Operário vai a julgamento sobre briga no Morenão e presidente não sabia

Presidente do Galo ficou sabendo pela imprensa, enquanto o Ubiratan coloca a culpa na torcida da Mancha Verde

Helton Verão
Confusão mobilizou muitos torcedores e até o árbitro chegou a paralisar o jogo para pedir à polícia que controlasse a situação (Foto: Divulgação)Confusão mobilizou muitos torcedores e até o árbitro chegou a paralisar o jogo para pedir à polícia que controlasse a situação (Foto: Divulgação)

A briga entre torcedores do Operário e Ubiratan, no dia 13 deste mês, estará em pauta no início da noite de hoje (24), às 18 horas, no julgamento do TJD (Tribunal de Justiça Desportiva). O mais curioso, é que o presidente do Operário, Toni Vieira, não está sabendo do julgamento e só teve conhecimento do assunto quando foi abordado por nossa reportagem. “Não fui comunicado de nada. A única coisa que sei é que terá o julgamento do Coxim pela confusão no jogo que aconteceu lá”, respondeu Toni.

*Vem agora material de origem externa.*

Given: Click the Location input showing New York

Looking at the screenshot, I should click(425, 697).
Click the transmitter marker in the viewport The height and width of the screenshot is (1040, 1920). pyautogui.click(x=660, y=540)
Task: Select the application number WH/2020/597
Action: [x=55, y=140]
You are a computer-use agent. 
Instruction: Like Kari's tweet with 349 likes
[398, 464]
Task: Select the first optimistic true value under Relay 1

O árbitro citou além da briga, um sinalizador atirado em campo, que teria partido da torcida operariana. O Galo será julgado nos incisos I e III do Artigo 213, que correspondem à desordem na praça de desporto e lançamento de objetos no campo ou área de disputa. A publicação foi postada no site da FFMS (Federação de Futebol de Mato Grosso do Sul) e comunicada via email aos clubes na última terça-feira.

Já o clube de Dourados pode ser responsabilizado caso seja comprovado que o tumulto foi iniciado por seus torcedores.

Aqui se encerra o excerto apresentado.